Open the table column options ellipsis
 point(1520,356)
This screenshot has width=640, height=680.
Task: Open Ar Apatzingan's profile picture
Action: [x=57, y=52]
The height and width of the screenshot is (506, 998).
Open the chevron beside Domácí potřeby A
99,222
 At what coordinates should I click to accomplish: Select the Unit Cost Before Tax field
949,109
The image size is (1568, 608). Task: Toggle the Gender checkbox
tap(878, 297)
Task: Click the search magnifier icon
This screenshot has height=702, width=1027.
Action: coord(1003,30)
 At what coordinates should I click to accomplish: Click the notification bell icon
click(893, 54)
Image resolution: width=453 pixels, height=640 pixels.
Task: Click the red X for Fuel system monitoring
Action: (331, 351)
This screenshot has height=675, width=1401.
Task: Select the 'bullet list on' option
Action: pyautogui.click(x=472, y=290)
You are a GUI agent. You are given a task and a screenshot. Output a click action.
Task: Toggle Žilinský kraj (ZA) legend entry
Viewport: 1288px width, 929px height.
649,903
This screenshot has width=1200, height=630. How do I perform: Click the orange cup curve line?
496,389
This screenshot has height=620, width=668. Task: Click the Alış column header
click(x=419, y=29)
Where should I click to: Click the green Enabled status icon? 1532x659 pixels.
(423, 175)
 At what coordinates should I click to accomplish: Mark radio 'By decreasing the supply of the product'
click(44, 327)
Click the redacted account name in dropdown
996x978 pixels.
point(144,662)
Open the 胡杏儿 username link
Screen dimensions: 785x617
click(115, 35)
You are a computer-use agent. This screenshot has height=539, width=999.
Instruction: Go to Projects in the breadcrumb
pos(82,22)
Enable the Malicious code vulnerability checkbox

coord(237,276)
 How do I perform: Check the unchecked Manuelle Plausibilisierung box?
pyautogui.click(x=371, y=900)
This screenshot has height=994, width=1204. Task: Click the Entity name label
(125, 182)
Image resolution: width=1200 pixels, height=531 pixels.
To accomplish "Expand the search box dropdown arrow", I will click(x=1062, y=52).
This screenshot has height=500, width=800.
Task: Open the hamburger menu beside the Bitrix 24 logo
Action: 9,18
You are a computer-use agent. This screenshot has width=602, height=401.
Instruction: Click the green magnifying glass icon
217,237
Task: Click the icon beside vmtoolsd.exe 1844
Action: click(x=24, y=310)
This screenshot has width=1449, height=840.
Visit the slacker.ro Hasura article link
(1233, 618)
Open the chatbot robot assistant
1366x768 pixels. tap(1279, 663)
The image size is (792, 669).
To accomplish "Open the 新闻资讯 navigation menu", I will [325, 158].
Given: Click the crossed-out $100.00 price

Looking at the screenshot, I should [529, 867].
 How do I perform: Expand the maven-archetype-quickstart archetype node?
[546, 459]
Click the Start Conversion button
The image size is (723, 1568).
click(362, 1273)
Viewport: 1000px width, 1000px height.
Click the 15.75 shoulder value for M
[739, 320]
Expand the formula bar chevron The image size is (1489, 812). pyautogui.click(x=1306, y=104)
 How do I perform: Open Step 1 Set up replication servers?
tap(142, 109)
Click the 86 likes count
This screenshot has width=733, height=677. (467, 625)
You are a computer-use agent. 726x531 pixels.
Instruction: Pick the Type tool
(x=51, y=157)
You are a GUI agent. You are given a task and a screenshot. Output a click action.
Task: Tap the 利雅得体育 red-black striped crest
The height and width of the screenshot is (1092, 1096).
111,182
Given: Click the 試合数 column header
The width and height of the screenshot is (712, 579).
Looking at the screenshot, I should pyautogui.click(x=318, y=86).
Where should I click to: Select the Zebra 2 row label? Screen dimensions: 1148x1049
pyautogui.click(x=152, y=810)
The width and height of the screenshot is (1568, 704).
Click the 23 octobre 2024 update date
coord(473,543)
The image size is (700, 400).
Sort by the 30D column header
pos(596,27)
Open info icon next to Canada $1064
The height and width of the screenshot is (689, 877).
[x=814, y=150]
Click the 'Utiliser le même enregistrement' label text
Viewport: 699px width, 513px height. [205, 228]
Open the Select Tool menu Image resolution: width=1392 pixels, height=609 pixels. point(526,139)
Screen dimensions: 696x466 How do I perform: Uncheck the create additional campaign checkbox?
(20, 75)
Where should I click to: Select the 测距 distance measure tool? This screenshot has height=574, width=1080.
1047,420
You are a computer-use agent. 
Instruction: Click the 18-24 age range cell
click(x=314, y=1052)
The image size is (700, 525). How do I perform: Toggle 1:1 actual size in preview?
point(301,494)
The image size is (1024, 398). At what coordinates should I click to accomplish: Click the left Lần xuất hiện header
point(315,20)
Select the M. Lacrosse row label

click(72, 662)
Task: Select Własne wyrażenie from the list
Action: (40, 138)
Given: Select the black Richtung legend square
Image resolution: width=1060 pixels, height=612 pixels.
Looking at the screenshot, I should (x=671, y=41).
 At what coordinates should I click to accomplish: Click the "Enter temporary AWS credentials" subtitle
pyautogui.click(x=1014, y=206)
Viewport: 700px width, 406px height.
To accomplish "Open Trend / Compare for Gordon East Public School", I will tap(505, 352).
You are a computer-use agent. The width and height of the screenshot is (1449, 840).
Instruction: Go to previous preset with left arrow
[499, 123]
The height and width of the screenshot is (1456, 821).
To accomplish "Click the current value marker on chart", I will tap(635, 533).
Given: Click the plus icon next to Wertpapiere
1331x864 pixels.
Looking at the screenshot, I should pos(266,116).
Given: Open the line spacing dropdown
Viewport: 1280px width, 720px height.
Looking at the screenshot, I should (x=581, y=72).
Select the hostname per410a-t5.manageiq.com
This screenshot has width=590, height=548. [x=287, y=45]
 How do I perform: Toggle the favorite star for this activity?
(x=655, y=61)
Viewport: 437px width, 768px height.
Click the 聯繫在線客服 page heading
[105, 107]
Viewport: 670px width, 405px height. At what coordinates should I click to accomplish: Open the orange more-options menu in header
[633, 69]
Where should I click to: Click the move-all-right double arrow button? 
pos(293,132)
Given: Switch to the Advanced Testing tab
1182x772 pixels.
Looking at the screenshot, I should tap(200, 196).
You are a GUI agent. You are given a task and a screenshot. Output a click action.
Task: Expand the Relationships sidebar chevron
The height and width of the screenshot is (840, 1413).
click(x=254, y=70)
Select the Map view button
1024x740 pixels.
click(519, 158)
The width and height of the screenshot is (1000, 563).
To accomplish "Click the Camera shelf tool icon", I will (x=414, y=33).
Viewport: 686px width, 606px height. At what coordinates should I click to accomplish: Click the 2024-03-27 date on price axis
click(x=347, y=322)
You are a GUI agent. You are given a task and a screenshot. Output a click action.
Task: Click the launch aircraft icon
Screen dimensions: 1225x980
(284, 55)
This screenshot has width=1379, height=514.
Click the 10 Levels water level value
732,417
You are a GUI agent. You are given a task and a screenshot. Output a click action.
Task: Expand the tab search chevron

==========

» DESCRIPTION OF THE TASK:
The word "black" appears in some lines of the data. Copy every one of those lines.

» FINISHED EXERCISE:
Task: Tap the 利雅得体育 red-black striped crest
Given: Select the black Richtung legend square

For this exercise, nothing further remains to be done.